Ichiro Suzuki Retires From Professional Baseball

Suzuki is a career .311 hitter.

Ichiro Suzuki

Ichiro Suzuki of the Seattle Mariners retired this year. (Masterpress/ Getty)

By Ariel Scotti

While most of the baseball-loving population in America began its Thursday morning, Ichiro Suzuki was waving his cap at the end of his final MLB game in Japan.

Suzuki told his team, the Seattle Mariners, that he was retiring after Thursday’s game in Tokyo, ESPN reported.

After the Mariners took the field in the eighth inning, all players except Suzuki left for the dugout. Instead of joining his team, Suzuki waved to the crowd from the dugout before leaving the game for defensive replacement Braden Bishop. Suzuki received a standing ovation from the crowd and hugs from his Seattle teammates.

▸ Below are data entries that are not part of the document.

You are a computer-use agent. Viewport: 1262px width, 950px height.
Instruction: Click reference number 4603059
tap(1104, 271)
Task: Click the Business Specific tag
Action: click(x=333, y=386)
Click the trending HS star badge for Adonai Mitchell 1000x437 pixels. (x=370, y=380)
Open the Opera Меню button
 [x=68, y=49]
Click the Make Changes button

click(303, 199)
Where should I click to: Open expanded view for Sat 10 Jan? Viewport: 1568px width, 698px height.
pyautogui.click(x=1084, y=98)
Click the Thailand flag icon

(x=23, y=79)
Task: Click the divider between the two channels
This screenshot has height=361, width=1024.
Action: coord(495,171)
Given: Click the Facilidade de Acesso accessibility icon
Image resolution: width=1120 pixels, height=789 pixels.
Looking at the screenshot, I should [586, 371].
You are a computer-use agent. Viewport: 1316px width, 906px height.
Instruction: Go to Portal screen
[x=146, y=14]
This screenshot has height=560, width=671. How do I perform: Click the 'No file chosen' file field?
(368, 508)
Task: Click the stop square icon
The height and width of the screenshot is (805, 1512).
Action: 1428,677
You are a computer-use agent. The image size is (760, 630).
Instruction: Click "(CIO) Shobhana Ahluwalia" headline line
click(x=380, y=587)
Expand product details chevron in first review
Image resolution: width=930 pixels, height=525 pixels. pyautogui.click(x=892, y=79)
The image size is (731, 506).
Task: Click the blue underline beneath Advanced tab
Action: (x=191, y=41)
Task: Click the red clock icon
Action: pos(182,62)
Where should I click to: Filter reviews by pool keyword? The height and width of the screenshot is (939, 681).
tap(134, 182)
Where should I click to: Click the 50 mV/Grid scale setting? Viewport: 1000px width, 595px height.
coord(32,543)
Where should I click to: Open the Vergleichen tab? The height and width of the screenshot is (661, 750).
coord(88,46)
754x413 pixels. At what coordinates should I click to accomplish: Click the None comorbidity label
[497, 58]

Suzuki, 45, went 0-for-4 on the day and grounded out to short in his final at-bat of an 18-year career.

While his retirement was long expected, some in the baseball world believed he’d save his final at-bats for the end of the Mariners-Athletics series in his native Japan.

“Seven years ago, it appeared he had played for the last time in Japan,” Fumihiro Fujisawa, head of the Japanese Association of Baseball Research, told The Associated Press. “I don’t think anybody believed he would be active now.”

Suzuki is all but certain to one day claim his spot in Cooperstown at the Baseball Hall of Fame. He’s a career .311 hitter with 780 RBIs, 509 stolen bases and 3089 hits. He was nominated to 10 All-Star Games, was the AL MVP in 2001, — the same year he won Rookie of the Year — took home two batting titles, 10 Gold Gloves, three Silver Sluggers and finished first in hits seven times.